Varese, Festività Ognissanti, Coldiretti: 6 milioni per acquistare fiori

crisa6 milioni di euro per la Festività di Ognissanti: è la cifra che spenderanno i cittadini per portare piante e fiori sulle tombe dei propri cari nei prossimi giorni. Lo stima la Coldiretti: nelle famiglie prealpine, lo stanziamento medio a famiglia sarà di circa 20 euro, dato in linea con la media regionale della Lombardia (ove si spenderanno, in tutto, 71 milioni di euro circa).

“La maggior parte delle famiglie – spiegano Fernando Fiori e Francesco Renzoni, presidente e direttore di Coldiretti Varese – sceglie il crisantemo e, a seguire, i ciclamini. Da qualche tempo – rilevano gli operatori del settore – si nota una tendenza verso il fiore reciso, più comodo da usare e da posizionare nei loculi e negli spazi sempre più ristretti dei cimiteri”.

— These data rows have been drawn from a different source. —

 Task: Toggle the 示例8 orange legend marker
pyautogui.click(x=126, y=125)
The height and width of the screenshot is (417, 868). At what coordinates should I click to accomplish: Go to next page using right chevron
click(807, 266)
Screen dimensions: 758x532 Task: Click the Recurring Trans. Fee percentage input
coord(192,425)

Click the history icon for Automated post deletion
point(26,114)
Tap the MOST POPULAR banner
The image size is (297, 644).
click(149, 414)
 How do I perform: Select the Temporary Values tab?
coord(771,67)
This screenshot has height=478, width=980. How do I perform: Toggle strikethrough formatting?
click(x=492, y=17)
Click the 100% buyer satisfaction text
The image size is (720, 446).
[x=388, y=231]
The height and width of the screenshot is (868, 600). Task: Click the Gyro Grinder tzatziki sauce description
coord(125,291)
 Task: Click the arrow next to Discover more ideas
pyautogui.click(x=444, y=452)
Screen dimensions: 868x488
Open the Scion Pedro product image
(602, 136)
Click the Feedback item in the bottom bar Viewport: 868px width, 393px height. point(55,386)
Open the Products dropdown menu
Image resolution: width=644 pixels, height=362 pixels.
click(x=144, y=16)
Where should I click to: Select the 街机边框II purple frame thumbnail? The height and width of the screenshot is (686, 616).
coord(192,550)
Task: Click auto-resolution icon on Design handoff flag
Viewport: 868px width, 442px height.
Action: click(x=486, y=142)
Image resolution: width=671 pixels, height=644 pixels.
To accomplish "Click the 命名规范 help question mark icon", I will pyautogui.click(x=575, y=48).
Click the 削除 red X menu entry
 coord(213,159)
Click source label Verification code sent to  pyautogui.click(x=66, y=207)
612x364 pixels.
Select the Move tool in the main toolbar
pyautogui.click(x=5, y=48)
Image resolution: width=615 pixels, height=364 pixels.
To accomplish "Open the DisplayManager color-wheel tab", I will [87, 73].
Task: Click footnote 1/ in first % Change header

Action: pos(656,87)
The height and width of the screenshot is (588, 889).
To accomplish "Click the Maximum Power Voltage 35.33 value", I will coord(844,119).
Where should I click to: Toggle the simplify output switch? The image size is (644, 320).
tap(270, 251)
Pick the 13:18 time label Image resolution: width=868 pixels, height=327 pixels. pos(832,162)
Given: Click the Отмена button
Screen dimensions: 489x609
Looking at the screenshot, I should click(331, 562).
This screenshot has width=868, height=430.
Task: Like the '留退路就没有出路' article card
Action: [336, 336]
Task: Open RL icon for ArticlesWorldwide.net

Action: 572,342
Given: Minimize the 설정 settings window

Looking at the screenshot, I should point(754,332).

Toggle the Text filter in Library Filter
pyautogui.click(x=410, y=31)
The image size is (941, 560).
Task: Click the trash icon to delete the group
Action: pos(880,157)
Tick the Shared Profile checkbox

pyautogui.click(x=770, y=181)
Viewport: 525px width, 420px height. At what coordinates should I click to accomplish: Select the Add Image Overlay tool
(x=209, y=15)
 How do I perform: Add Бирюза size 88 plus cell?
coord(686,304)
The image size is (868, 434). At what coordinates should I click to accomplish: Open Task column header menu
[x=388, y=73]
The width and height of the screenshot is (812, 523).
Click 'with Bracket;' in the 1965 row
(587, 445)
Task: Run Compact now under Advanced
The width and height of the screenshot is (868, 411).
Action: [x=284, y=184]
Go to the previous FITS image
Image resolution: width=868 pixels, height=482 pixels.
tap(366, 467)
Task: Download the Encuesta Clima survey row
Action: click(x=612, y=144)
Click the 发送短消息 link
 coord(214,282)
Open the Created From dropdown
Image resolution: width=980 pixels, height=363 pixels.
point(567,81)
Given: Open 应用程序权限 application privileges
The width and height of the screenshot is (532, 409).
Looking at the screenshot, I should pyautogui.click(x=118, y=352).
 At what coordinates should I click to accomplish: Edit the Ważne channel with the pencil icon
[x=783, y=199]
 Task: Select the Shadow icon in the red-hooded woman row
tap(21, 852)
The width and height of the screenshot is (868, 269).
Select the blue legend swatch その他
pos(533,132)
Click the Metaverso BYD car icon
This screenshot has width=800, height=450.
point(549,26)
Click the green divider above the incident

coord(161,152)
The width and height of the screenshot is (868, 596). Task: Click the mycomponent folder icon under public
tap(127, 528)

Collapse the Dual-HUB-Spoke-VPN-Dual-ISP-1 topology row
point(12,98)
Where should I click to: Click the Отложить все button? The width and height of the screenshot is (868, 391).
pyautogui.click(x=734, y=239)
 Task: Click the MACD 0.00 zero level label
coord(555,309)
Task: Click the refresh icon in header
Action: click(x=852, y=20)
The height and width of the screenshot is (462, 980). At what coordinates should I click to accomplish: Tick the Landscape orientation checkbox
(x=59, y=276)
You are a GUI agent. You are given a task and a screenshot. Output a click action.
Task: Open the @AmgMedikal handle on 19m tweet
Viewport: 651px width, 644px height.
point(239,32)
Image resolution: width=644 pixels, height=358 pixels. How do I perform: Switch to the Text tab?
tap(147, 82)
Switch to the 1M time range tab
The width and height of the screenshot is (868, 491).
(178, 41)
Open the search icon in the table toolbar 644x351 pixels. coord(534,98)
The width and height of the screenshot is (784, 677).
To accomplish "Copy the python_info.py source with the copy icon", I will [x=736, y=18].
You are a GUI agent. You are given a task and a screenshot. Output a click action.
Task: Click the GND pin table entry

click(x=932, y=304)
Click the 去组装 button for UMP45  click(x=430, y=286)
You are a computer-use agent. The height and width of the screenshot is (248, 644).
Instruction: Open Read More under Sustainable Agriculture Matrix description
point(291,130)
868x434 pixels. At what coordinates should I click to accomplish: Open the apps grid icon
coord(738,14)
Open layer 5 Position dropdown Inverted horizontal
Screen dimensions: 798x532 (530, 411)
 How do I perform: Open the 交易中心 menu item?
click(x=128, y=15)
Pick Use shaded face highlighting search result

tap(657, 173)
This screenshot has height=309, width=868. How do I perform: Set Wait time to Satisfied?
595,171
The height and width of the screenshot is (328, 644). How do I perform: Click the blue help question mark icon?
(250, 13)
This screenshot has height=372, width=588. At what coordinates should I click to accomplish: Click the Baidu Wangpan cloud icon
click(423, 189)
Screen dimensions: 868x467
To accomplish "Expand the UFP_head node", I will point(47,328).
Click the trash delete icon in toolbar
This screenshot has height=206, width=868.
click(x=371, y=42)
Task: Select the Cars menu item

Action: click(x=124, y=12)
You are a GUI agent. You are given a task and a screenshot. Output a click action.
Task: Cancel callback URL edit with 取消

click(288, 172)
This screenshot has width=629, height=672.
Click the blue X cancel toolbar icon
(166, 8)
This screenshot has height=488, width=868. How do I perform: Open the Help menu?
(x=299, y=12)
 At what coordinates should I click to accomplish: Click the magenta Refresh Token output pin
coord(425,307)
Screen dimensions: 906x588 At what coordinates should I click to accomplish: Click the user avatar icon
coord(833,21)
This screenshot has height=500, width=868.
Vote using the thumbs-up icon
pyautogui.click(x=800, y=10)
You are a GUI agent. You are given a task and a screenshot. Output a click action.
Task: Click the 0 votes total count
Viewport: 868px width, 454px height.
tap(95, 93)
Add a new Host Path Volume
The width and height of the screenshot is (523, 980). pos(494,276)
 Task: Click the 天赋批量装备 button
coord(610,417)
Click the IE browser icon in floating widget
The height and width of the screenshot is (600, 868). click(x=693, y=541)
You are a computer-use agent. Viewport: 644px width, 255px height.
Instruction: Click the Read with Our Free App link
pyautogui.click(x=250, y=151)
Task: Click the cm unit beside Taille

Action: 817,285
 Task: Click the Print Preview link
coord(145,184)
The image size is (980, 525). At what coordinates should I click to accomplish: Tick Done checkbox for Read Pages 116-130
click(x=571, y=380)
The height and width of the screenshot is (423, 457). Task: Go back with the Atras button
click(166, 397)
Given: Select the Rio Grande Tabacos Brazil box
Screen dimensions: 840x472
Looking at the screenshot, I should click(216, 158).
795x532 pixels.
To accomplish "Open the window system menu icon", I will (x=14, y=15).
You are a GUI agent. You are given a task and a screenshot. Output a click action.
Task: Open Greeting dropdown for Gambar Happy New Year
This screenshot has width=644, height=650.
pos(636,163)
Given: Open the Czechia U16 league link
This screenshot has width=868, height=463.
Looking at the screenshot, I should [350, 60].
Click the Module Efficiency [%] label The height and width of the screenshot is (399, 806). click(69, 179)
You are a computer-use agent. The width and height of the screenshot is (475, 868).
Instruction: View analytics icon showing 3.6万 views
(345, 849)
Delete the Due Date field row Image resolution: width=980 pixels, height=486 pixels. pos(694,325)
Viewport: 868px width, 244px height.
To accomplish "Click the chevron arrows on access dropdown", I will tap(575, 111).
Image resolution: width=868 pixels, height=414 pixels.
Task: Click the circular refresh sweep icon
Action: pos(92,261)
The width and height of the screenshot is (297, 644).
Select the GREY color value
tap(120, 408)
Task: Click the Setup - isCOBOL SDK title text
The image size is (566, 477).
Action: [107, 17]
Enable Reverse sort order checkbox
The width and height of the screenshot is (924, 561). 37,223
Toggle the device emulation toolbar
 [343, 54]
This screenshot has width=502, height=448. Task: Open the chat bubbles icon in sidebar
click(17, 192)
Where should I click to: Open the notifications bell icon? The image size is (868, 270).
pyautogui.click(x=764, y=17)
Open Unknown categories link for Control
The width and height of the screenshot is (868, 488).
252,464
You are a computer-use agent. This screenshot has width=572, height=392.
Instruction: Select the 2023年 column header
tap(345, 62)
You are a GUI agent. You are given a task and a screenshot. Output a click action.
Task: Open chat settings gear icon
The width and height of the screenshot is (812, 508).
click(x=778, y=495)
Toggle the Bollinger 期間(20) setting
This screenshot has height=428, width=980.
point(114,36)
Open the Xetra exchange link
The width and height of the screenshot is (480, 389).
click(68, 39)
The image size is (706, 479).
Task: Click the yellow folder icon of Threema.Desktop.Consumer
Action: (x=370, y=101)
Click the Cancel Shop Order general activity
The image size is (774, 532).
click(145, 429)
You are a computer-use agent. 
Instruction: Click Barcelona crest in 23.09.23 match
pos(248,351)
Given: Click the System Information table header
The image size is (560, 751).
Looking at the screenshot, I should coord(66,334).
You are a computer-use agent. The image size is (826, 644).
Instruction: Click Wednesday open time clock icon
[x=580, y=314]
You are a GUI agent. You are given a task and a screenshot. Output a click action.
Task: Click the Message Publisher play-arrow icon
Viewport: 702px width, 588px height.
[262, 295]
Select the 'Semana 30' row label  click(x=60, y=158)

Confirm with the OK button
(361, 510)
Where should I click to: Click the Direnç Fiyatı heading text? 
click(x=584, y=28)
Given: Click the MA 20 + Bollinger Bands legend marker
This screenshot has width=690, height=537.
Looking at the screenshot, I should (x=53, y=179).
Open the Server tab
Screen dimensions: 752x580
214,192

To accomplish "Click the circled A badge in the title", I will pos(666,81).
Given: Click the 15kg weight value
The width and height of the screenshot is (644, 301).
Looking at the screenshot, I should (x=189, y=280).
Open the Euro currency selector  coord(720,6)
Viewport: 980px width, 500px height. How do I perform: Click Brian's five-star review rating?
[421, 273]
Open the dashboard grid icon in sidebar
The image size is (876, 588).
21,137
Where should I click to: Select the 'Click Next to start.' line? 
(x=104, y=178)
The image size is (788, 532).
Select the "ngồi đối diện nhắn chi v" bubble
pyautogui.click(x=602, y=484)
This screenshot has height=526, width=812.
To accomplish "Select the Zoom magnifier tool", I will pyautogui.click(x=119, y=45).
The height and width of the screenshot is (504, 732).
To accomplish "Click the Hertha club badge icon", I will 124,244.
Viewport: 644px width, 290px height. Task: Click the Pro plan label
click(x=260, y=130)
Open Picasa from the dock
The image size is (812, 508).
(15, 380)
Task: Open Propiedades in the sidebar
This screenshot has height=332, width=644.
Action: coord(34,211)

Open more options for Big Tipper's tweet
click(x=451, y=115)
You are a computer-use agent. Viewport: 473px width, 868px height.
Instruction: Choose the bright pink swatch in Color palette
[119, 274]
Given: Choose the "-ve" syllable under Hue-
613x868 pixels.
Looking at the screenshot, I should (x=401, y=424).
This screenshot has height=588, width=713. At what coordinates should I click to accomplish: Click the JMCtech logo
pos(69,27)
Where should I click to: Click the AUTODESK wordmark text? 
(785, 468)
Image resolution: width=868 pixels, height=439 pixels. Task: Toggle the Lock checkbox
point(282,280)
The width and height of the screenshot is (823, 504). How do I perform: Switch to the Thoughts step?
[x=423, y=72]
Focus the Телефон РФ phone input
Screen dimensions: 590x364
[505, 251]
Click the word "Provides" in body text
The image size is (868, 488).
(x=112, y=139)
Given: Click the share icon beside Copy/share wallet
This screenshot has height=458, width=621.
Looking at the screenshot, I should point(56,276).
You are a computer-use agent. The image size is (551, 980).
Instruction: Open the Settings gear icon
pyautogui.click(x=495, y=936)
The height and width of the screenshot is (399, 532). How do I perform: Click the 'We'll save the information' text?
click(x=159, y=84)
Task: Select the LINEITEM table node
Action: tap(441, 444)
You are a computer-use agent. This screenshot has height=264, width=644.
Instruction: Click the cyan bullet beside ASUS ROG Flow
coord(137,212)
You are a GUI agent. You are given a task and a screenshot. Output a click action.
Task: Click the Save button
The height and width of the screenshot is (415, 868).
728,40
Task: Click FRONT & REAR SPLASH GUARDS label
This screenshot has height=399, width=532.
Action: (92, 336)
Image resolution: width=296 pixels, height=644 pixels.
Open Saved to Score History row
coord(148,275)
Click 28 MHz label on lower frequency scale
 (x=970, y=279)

“La spesa purtroppo si è ridotta rispetto al passato, quando una famiglia spendeva anche 30 o 40 euro: oggi si investe anche solo la metà. Inoltre l’importazione delle piante dall’estero sta fortemente penalizzando la nostra floricoltura, che rappresenta un fiore all’occhiello e una voce importante per l’agricoltura e il sistema economico che distingue la ruralità varesina. Dobbiamo sforzarci di sottolineare ai consumatori la palese differenza tra un prodotto italiano, coltivato con ogni cura e di alta qualità, e un prodotto straniero  che spesso ha caratteristiche diverse, anche in termini di minor durata”.

La spesa per i fiori – spiega la Coldiretti Lombardia – si concentra sempre più in determinati periodi dell’anno: Ognissanti, la Festa della mamma e San Valentino. Mentre la primavera e l’estate sono le stagioni delle piantine da orto e delle piante da balcone. “La ricorrenza di Ognissanti – spiega Ettore Prandini, presidente di Coldiretti Lombardia –rappresenta un momento importante della nostra tradizione ed è anche un periodo in cui i vivai segnano uno dei maggiori picchi di lavoro di tutto l’anno, nonostante la crisi”.

Rispetto al 2008, il fatturato delle aziende del settore si è ridotto di circa il 40%, con punte anche del 50%. Il florovivaismo lombardo muove un giro d’affari di circa 215 milioni di euro all’anno e con il 10% della produzione vivaistica nazionale, la Lombardia è la seconda regione a livello nazionale, dietro solo alla Toscana (che pesa per il 54% del totale).

A livello regionale, su tutta la filiera del verde, operano circa 5mila imprese che danno lavoro a più di 14mila persone. In Lombardia la superficie dedicata al florovivaismo supera i 6 mila ettari e le province più vocate sono Mantova e Cremona, mentre Como, Lecco, Varese e Monza Brianza hanno puntato su produzioni specializzate. Secondo l’ultimo censimento dell’agricoltura, le superfici florovivaistiche a livello provinciale sono così distribuite: Varese 322 ettari Como 480 ettari, Lecco 337, Sondrio 12, Milano 324, Bergamo 475, Brescia 843, Pavia 232, Cremona 901, Mantova 1.768, Lodi 104 e Monza Brianza 362.